[Start]

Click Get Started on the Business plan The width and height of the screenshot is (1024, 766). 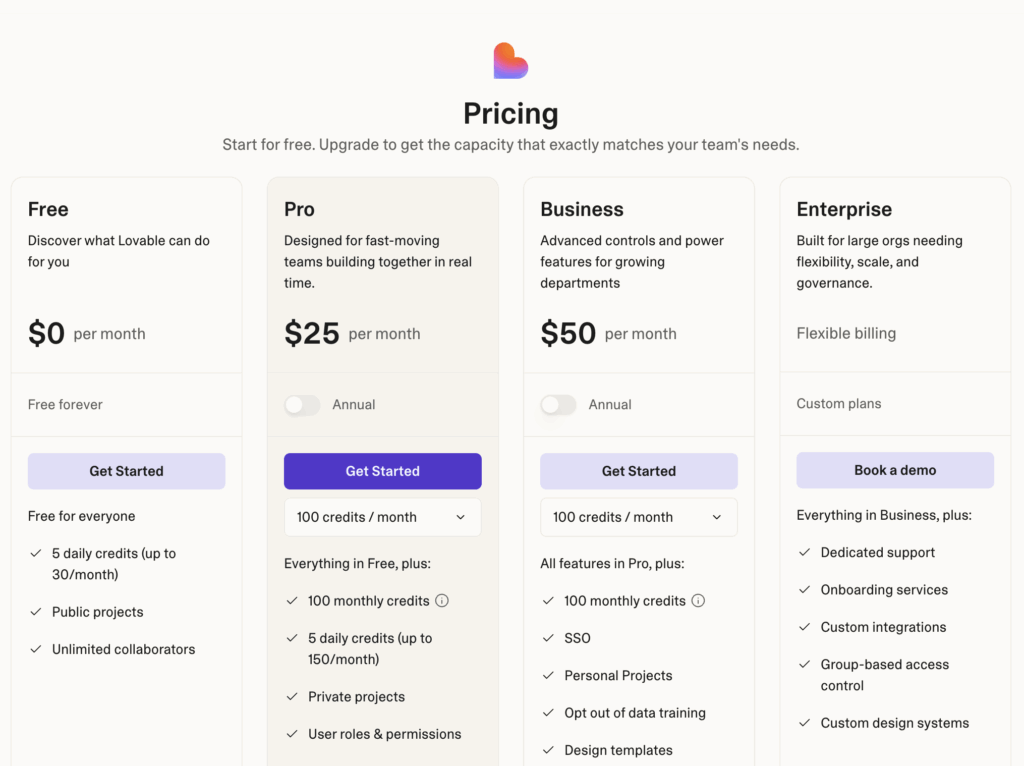638,471
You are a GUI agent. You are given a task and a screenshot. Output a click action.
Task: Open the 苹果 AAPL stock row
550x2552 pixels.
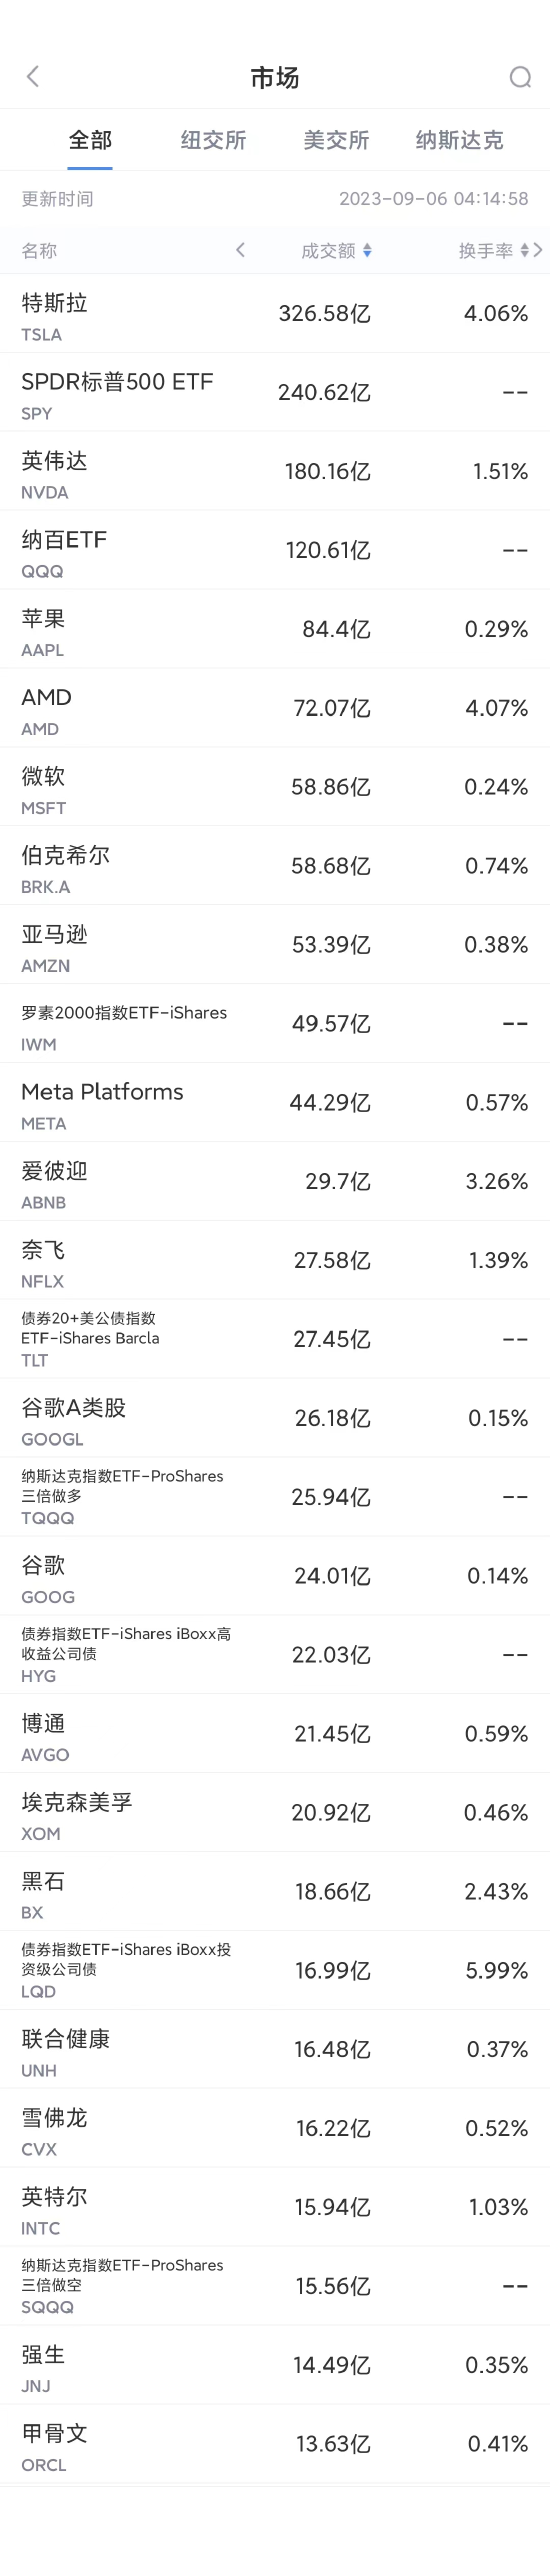[x=275, y=630]
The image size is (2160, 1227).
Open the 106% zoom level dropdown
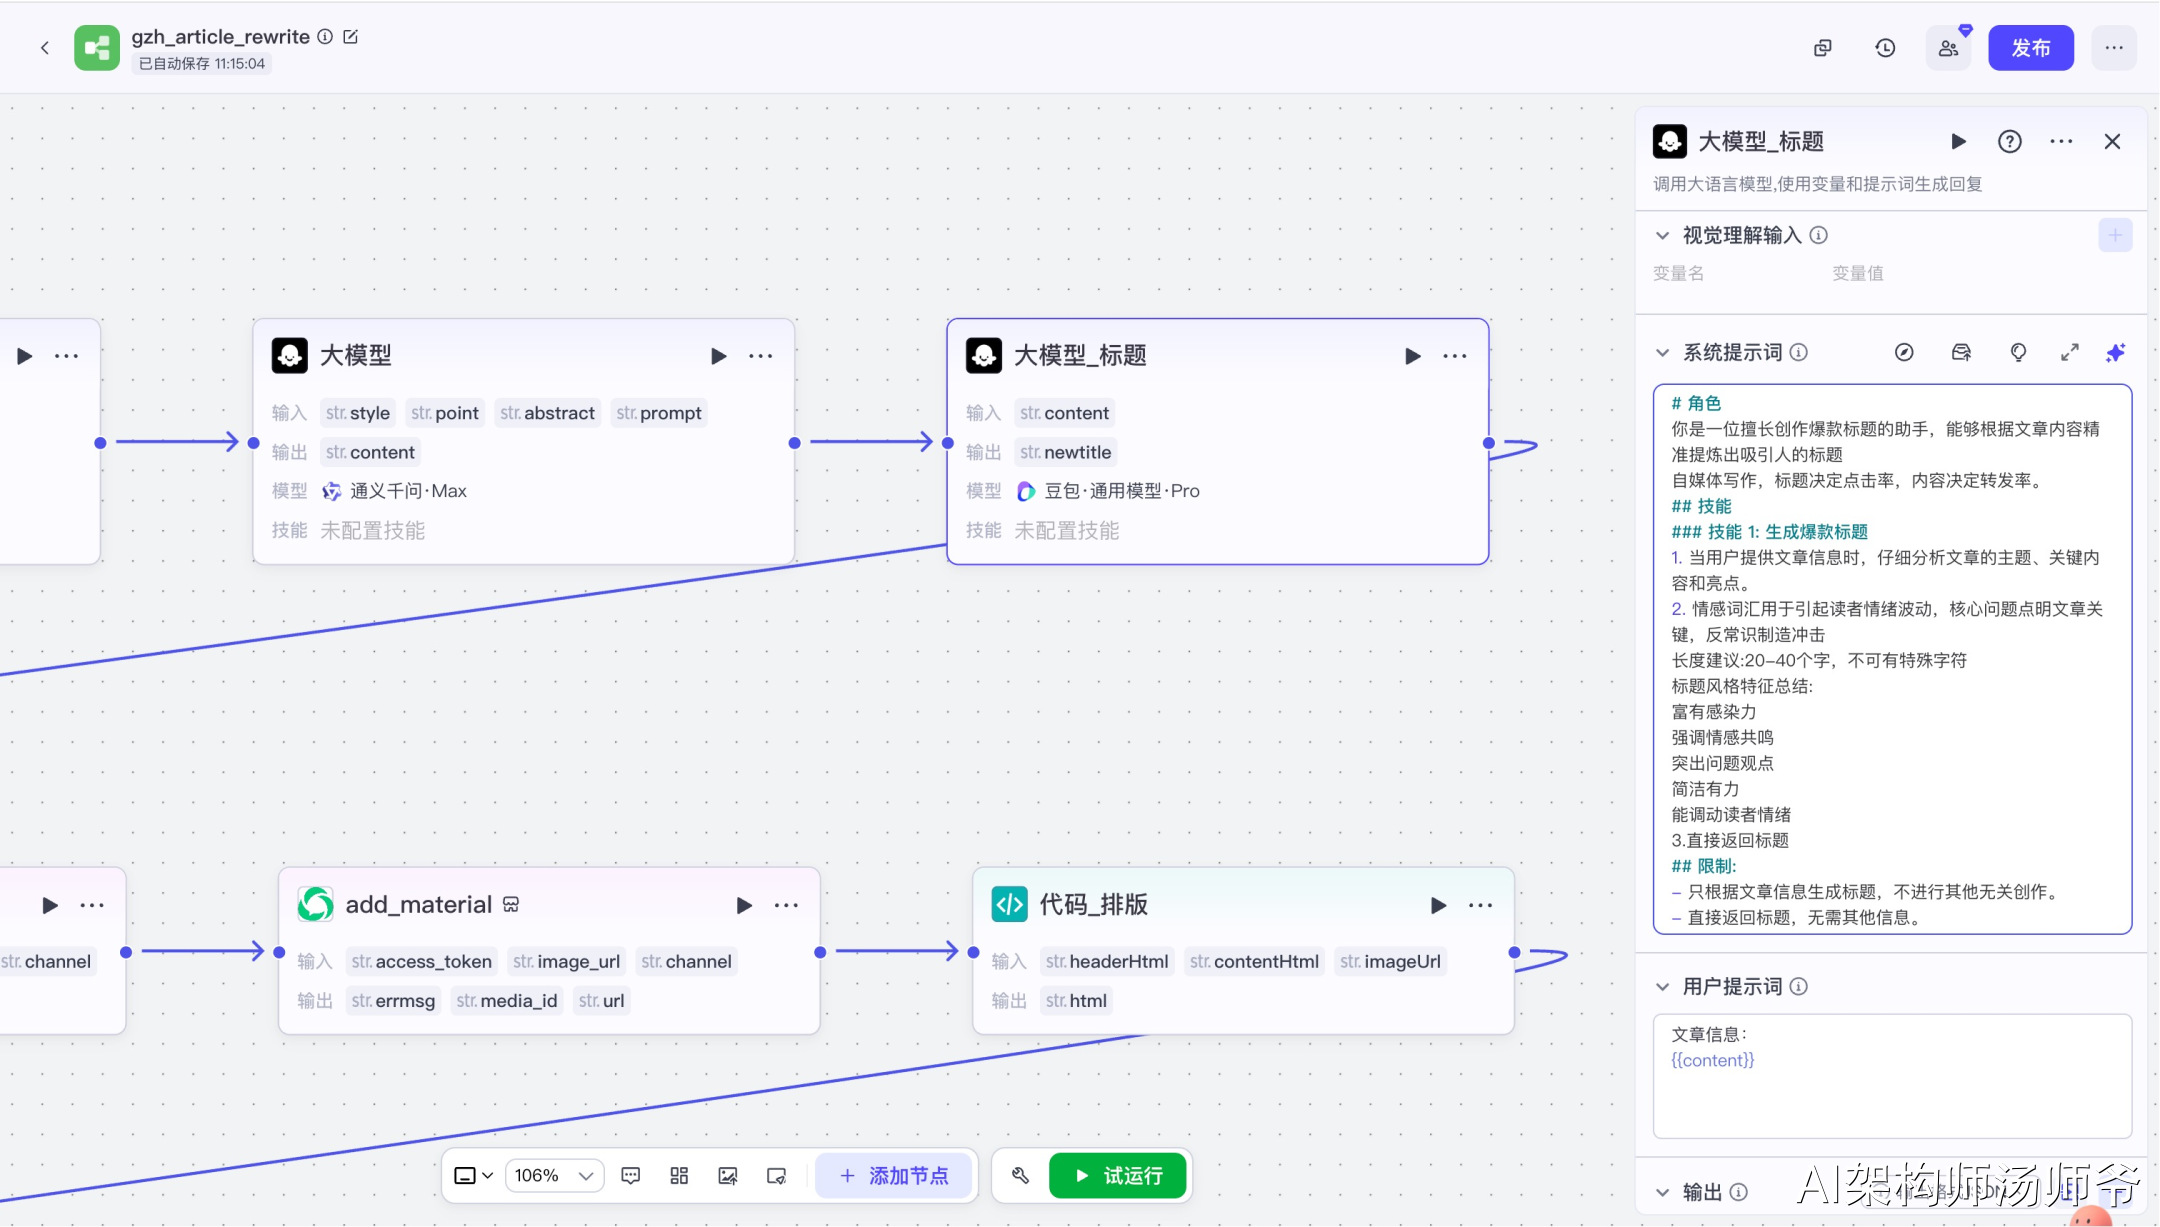[554, 1176]
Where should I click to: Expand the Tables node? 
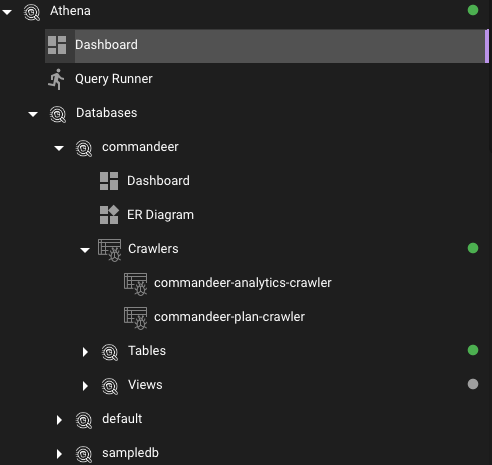click(x=85, y=352)
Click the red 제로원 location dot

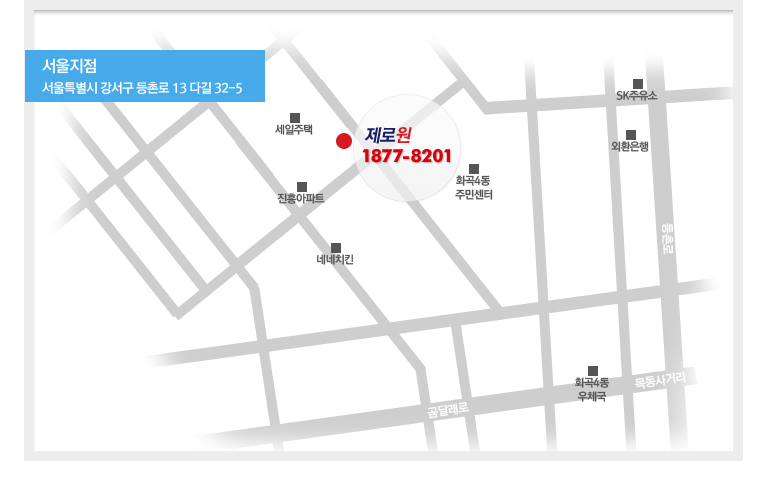pos(343,140)
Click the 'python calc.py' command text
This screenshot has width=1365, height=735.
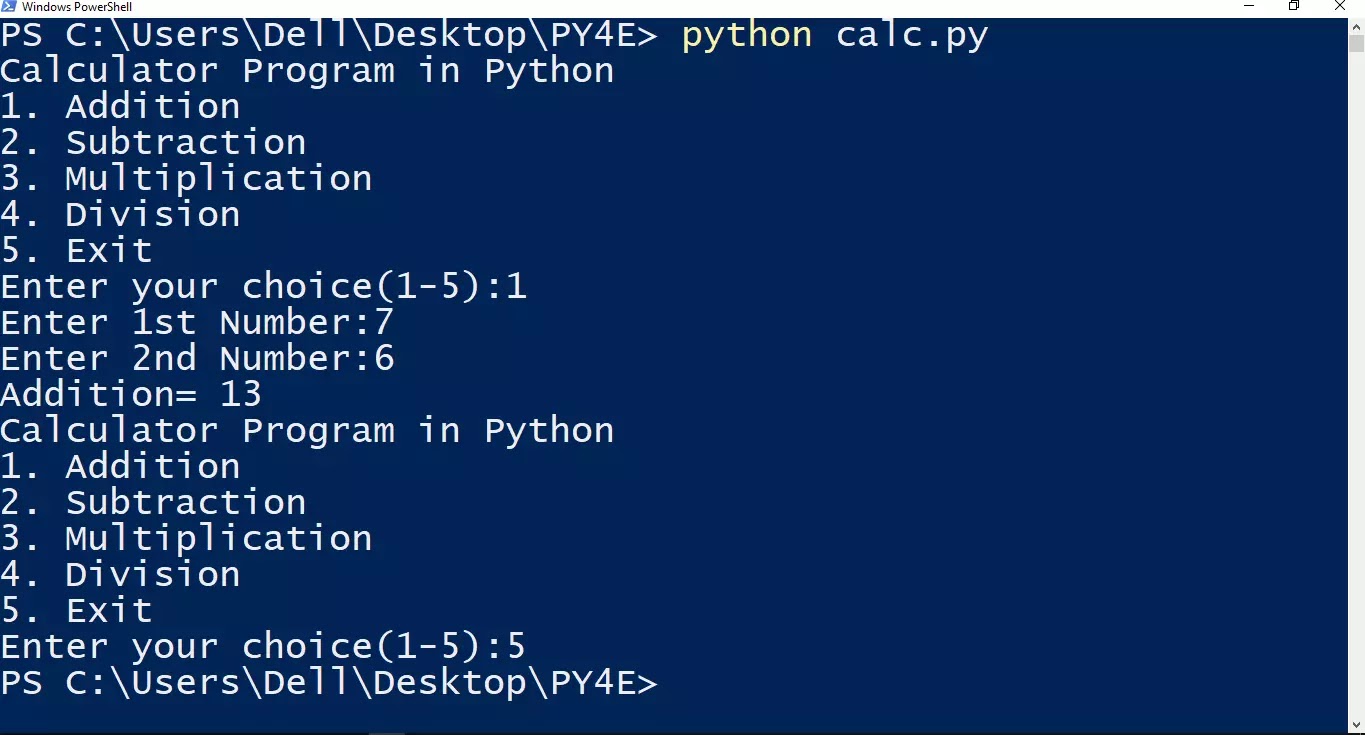[x=835, y=35]
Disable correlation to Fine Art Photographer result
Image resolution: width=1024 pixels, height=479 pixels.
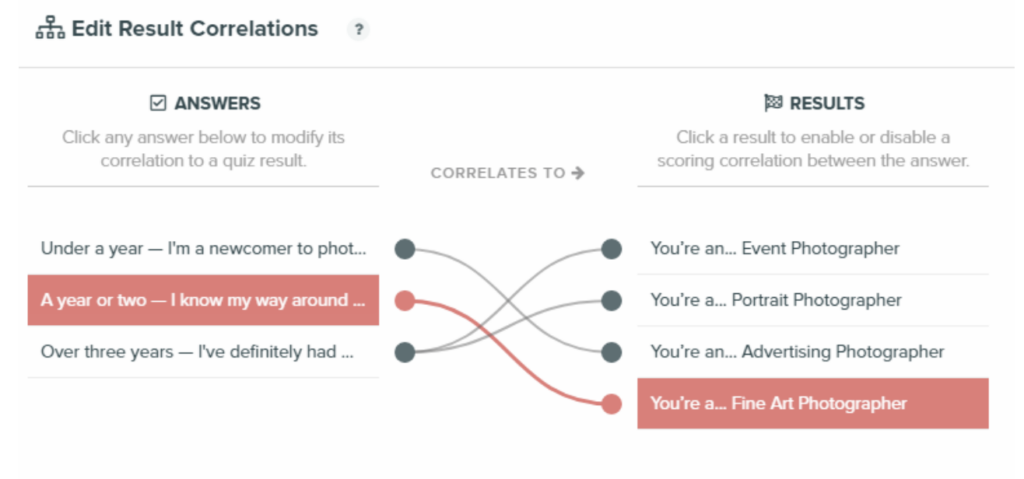point(813,404)
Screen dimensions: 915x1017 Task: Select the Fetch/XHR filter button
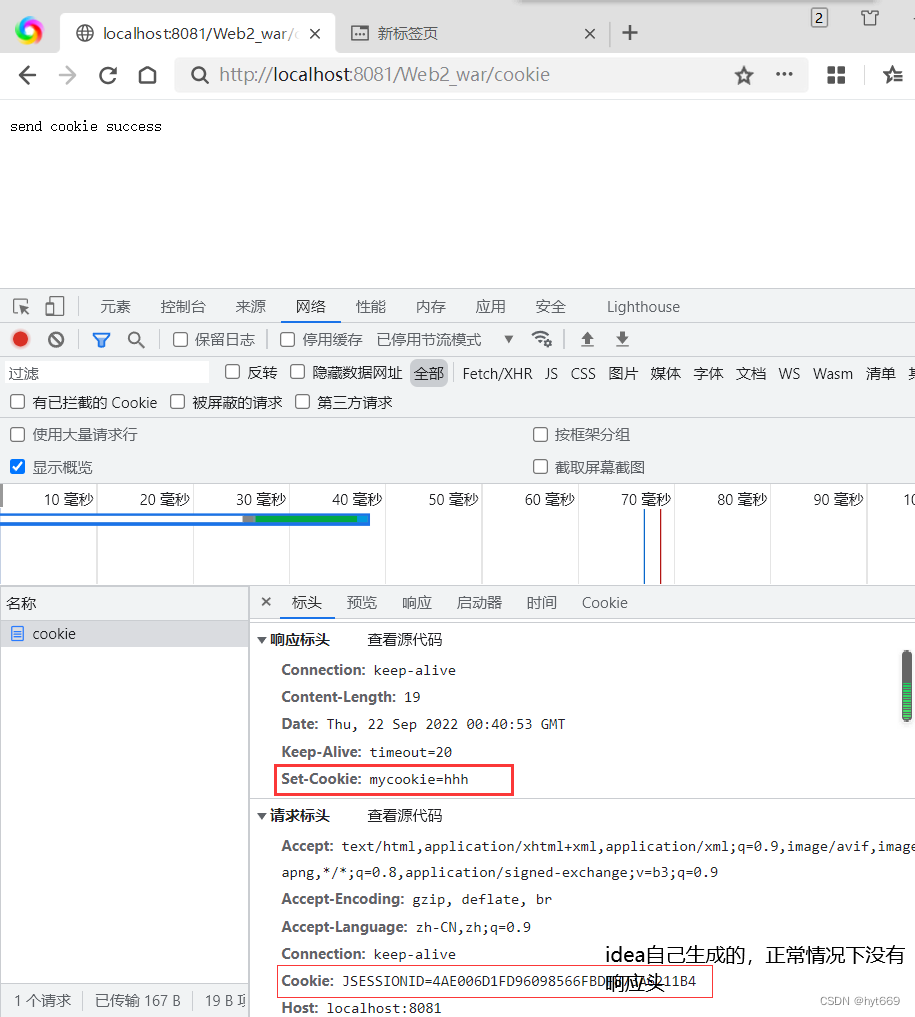click(496, 373)
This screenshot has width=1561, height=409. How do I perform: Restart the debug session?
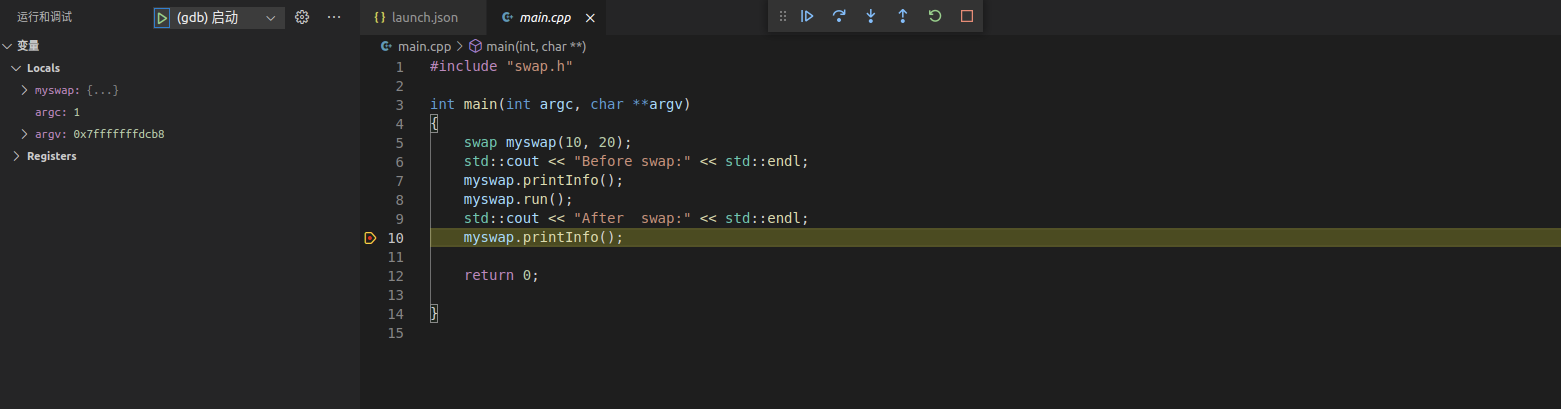[935, 16]
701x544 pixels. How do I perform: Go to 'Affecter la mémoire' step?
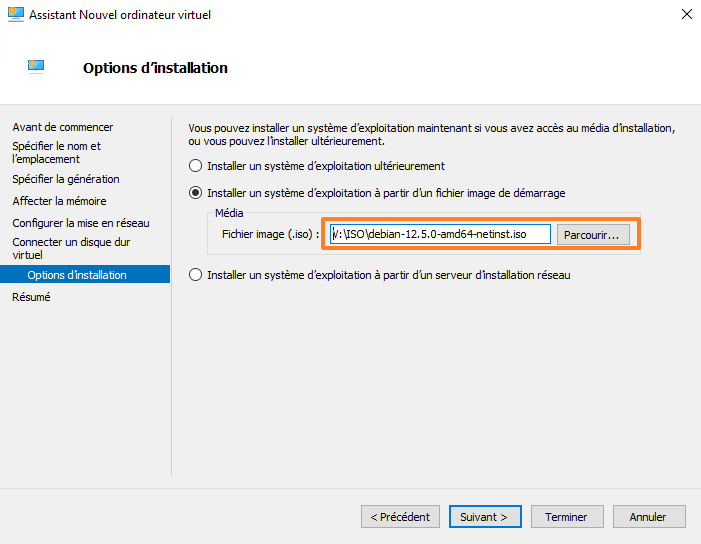click(59, 201)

[End]

## TASK DETAILS
Pick out every line in the records above that contains the word "perform", and copy each of those lines in full.

## SOLVED PROBLEM
This screenshot has width=1561, height=409. How do I perform: Restart the debug session?
701x544 pixels. How do I perform: Go to 'Affecter la mémoire' step?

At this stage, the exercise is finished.